## Exercise requirements
Print the entries exactly; skip the pictures.

## Listed records
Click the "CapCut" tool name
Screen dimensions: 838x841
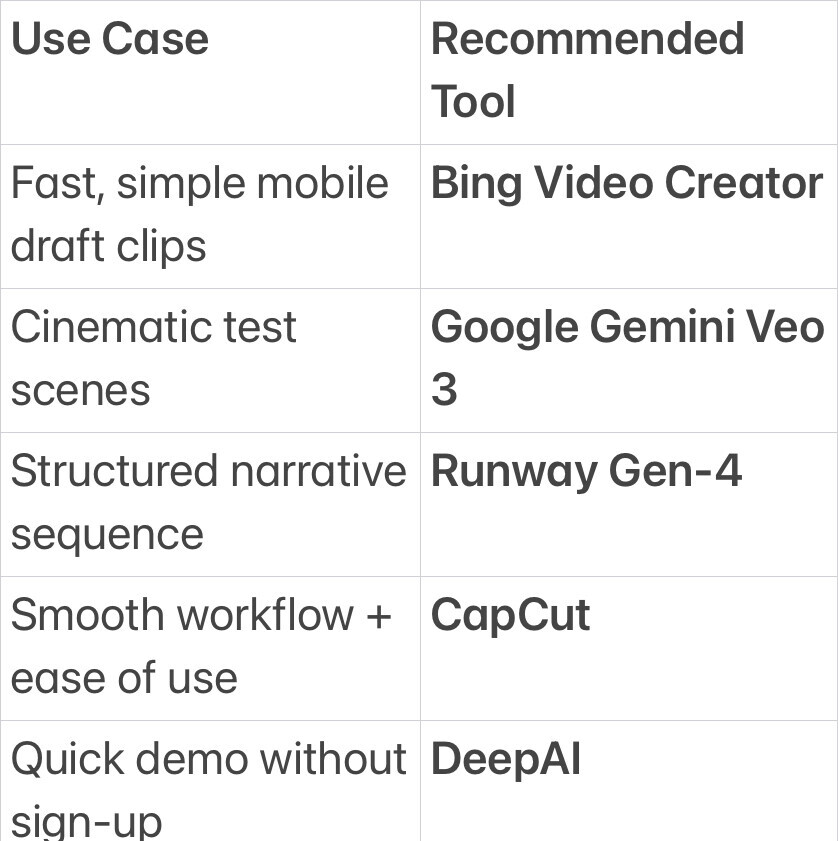coord(510,615)

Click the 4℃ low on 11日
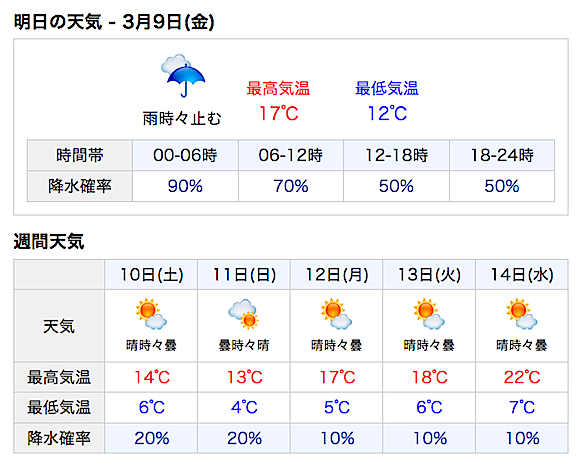click(x=244, y=407)
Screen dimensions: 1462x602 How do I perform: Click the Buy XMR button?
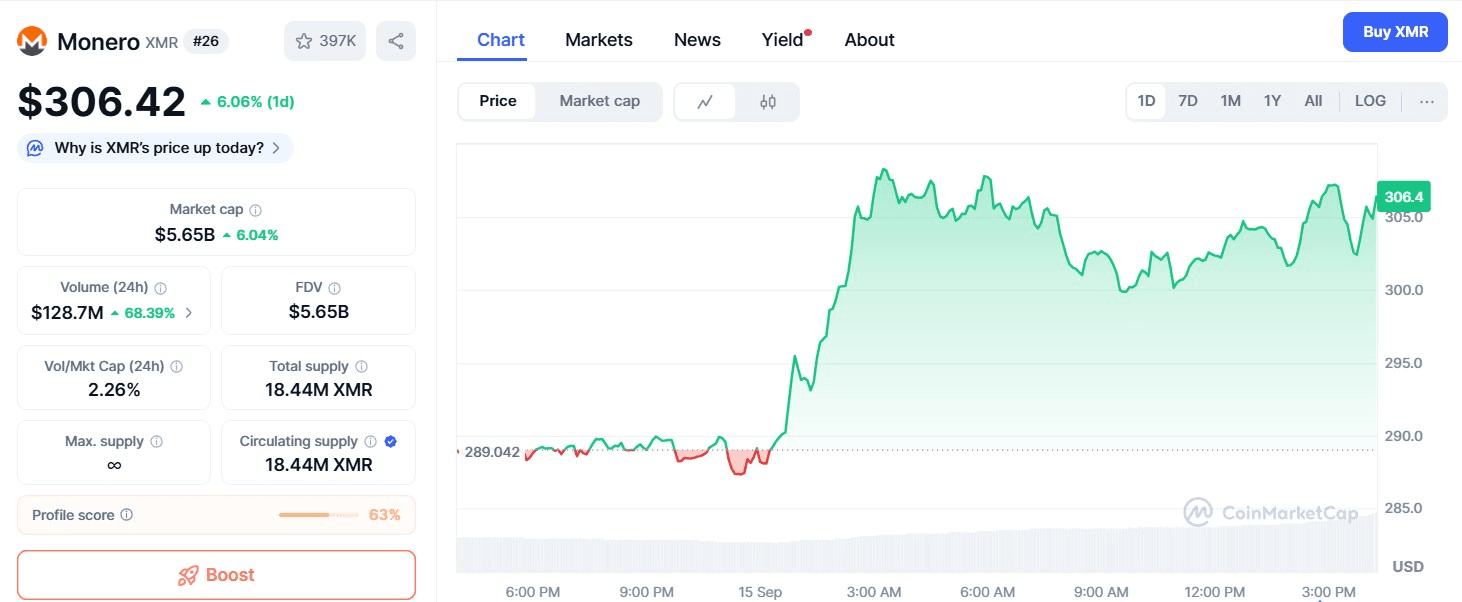tap(1395, 32)
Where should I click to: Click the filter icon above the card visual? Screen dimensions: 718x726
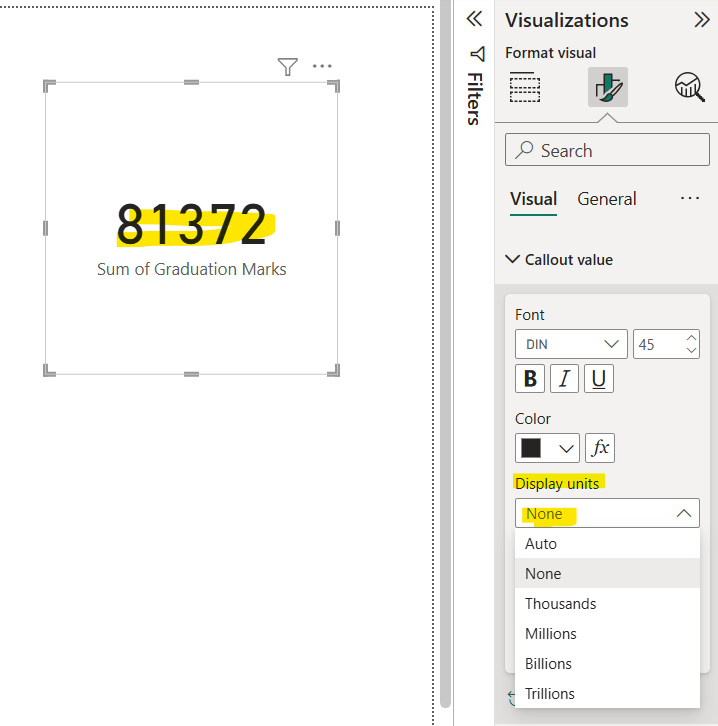click(287, 67)
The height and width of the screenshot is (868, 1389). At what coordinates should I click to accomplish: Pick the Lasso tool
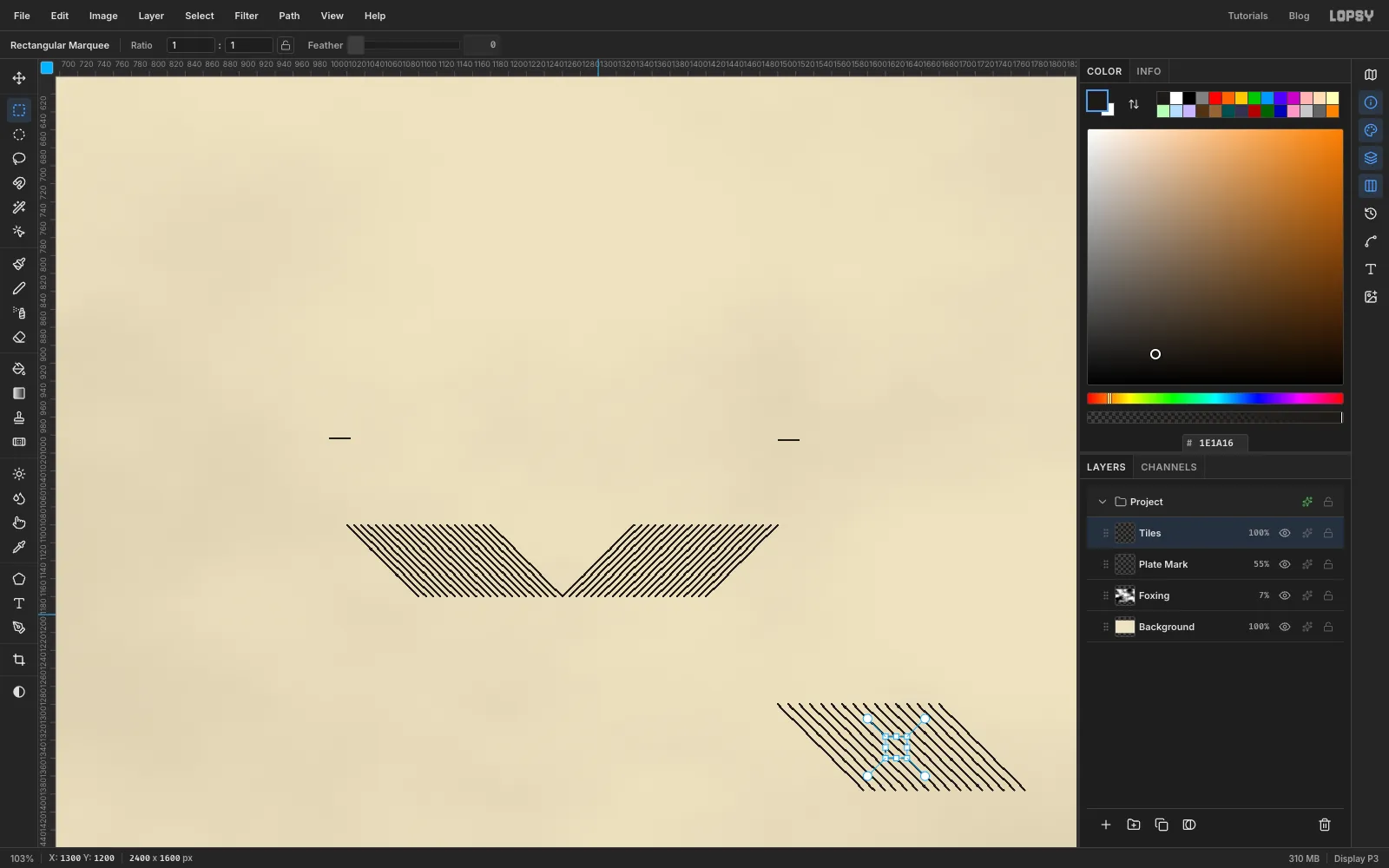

## Response area
Click the "CapCut" tool name
Screen dimensions: 838x841
coord(510,615)

Click the 4℃ low on 11日
click(x=244, y=407)
Screen dimensions: 1462x602 How do I perform: Click the Buy XMR button?
tap(1395, 32)
Where should I click to: Click the filter icon above the card visual? Screen dimensions: 718x726
click(287, 67)
The height and width of the screenshot is (868, 1389). At what coordinates should I click to accomplish: Pick the Lasso tool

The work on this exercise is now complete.